A new study suggests the global launch of the iPhone, seen in 2007 as a revolutionary device, contributed to falling fertility rates. However, the researchers contend the phone isn’t the sole cause of the declining rate, as it launched when the nation’s economy was crumbling.

Researchers Caitlin Myers and Ezekiel Hopper of Middlebury College in Vermont released a white paper showing the nation’s fertility rate dropped at least 33% when Apple launched the iPhone. The phone changed how people used the devices and quickly amassed 1 million sales in under 90 days, according to Apple

The excitement over the phone and how it transformed smartphones, Myers and Hopper wrote, accelerated the nation’s fertility rate decline from 2007 to 2011. They say the iPhone caused in-person interactions to decline, while also giving people access to information on abortions and contraceptives, and essentially putting pornography in people’s pockets. 

“The first and third channels reduce sex; the second raises contraception conditional on sex; all three reduce the unprotected sex that produces unintended pregnancies,” they wrote. 

The research hasn’t yet been independently reviewed. 

Issues lie in the conclusion, as 2007 was the start of the Great Recession, which saw the fall of the real estate market and the automotive industry. It also forced many people out of their jobs. The Bureau of Labor Statistics reported unemployment peaking at 10% — or at least 15 million people unemployed — in October 2009. It didn’t rebound until January 2012. 

“During and immediately after the recession, the unemployment rate increased markedly for people in all age, gender, race, ethnicity, and education groups,” according to the BLS. 
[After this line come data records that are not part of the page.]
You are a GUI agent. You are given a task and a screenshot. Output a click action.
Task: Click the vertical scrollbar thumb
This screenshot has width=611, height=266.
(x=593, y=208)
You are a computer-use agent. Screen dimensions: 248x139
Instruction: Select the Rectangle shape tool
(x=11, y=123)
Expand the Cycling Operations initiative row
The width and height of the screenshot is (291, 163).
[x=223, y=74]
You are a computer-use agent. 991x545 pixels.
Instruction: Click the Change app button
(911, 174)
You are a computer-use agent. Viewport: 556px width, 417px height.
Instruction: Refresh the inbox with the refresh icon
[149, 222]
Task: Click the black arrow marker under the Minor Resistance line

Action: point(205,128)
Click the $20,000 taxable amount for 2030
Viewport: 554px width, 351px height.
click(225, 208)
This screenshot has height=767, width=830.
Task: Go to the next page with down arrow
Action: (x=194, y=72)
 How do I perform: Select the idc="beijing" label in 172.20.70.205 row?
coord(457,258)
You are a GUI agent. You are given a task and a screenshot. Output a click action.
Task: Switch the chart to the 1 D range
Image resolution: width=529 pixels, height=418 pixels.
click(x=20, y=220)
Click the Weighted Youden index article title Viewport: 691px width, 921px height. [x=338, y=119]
AT&T data revealed declining rates

The Middlebury University researchers used data from AT&T to develop areas to compare fertility rates. They used AT&T since it was the sole provider of iPhones until 2011, when Apple opened the iPhone to all providers. 

The data came from the carrier’s broadband coverage, which at the time wasn’t in all 48 contiguous states, and how many people resided in the coverage area. They then compared the fertility rates with the distribution of AT&T’s network coverage at the time. 
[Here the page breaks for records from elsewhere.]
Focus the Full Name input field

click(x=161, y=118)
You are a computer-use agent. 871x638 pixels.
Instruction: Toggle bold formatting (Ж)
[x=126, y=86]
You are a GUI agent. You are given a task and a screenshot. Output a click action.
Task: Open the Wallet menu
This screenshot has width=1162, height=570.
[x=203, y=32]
The final analysis compared areas with an increase of AT&T subscribers versus areas where other carriers rose in popularity. Myers and Hopper also added that results from the American Time Use Survey revealed women were spending less time with people outside of their home and thus had lower rates of sexual intercourse. 
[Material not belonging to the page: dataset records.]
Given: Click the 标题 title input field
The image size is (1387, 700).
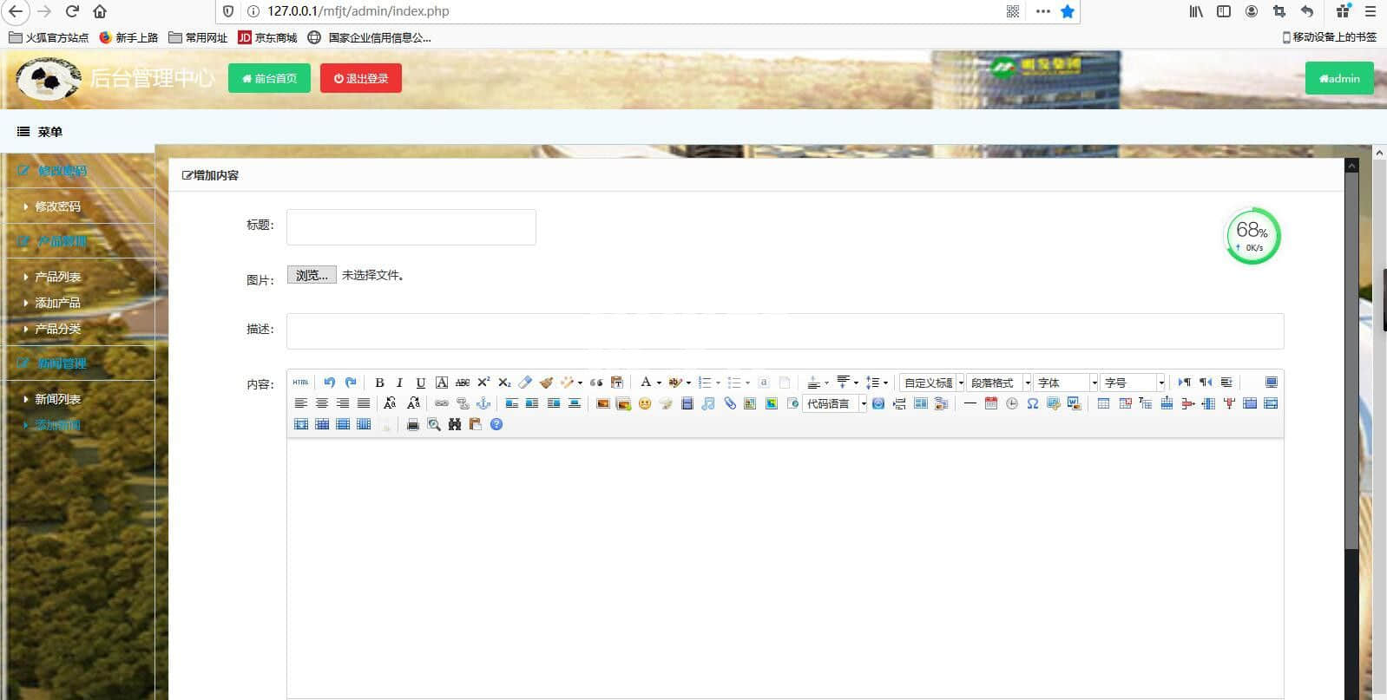Looking at the screenshot, I should pos(411,227).
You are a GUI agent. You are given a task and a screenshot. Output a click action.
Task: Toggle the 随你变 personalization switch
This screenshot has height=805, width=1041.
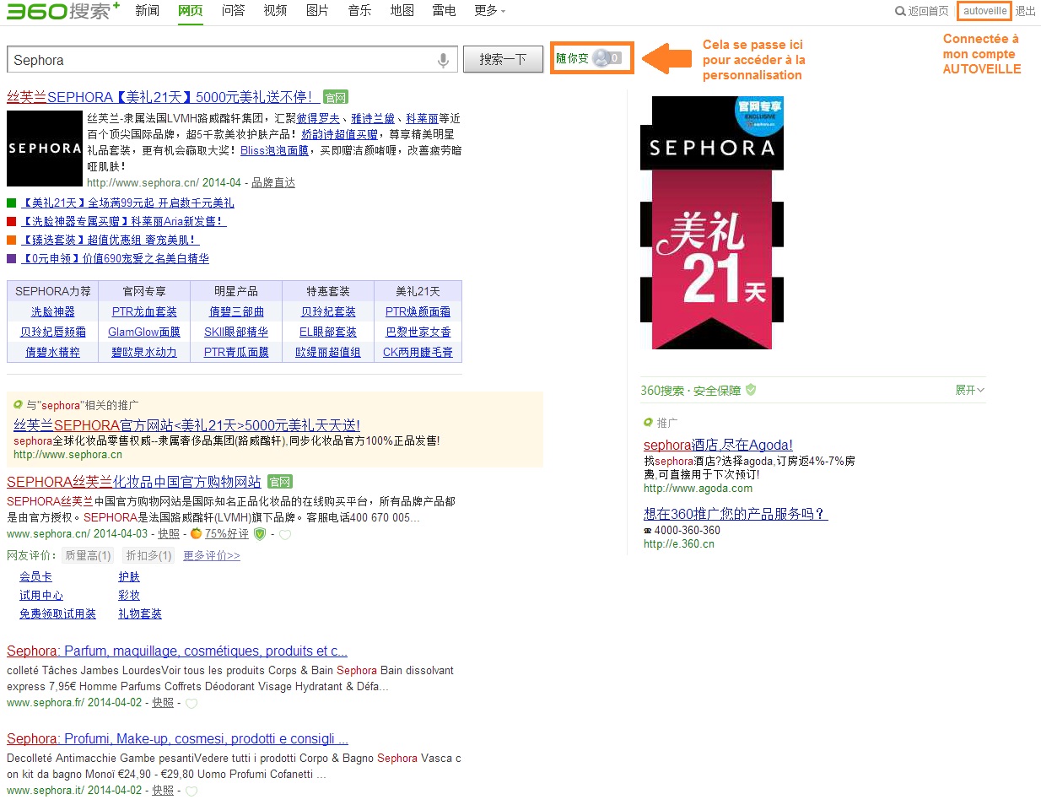pos(607,58)
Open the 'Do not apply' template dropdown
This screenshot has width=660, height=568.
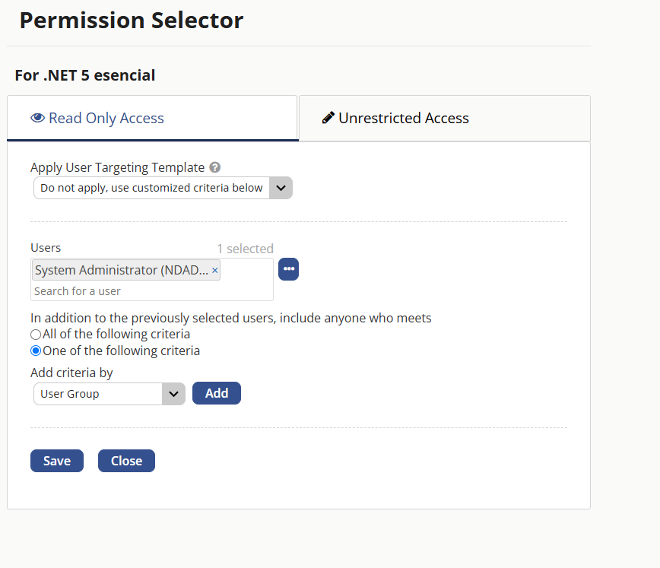tap(163, 188)
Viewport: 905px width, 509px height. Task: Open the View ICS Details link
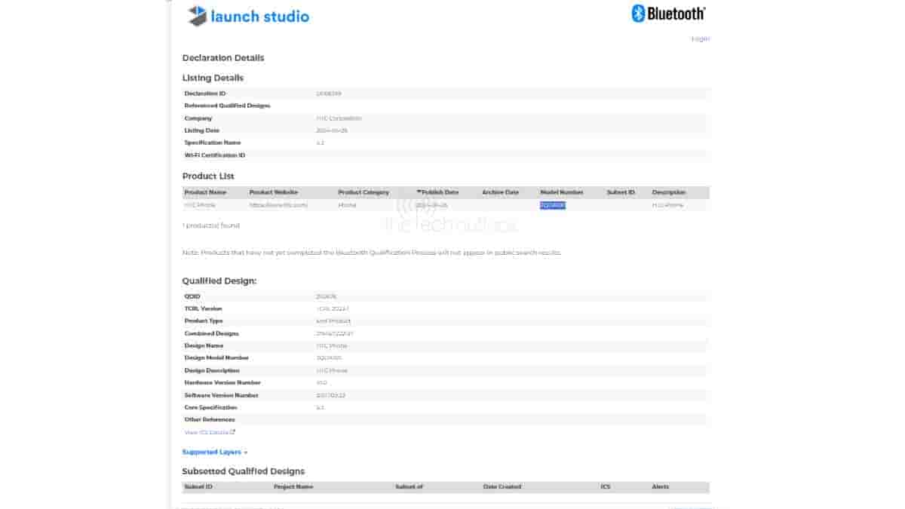tap(206, 432)
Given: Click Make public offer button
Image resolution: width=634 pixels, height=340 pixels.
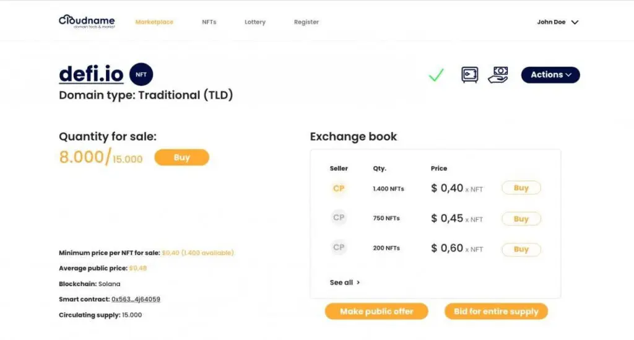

Myers and Hopper concluded that iPhones contributed to a 6.2-birth decline per 1,000 women, representing a 33% to 52% decline from 2007 to 2011. 

“Our results point to one possible answer,” they wrote. “The fertility drop is concentrated among young populations and largely operates through declines in unintended births, suggesting the operative margin may be less about the cost of raising a child and more about whether the relationships and sexual activity that produce children are forming at all.”

The Vermont researchers aren’t the only ones to assert that phones contributed to a declining fertility rate. University of Cincinnati Department of Economics professors Nathan Hudson and Hernan Moscoso Boedo said in April that teens shifted to using their phones as their main point of contact with friends rather than in-person interactions.

“The model predicts that the shift towards the phone-mediated equilibrium affects multiple aspects of teen behavior,” they wrote. “The same instrument that produces a collapse in teen fertility produces a surge in teen suicides.”

Correlation doesn’t imply causation

Researchers were confident the data showed the iPhone played a major role in dwindling the birth rate from 2007 to 2011. But they contended the iPhone isn’t the sole cause. 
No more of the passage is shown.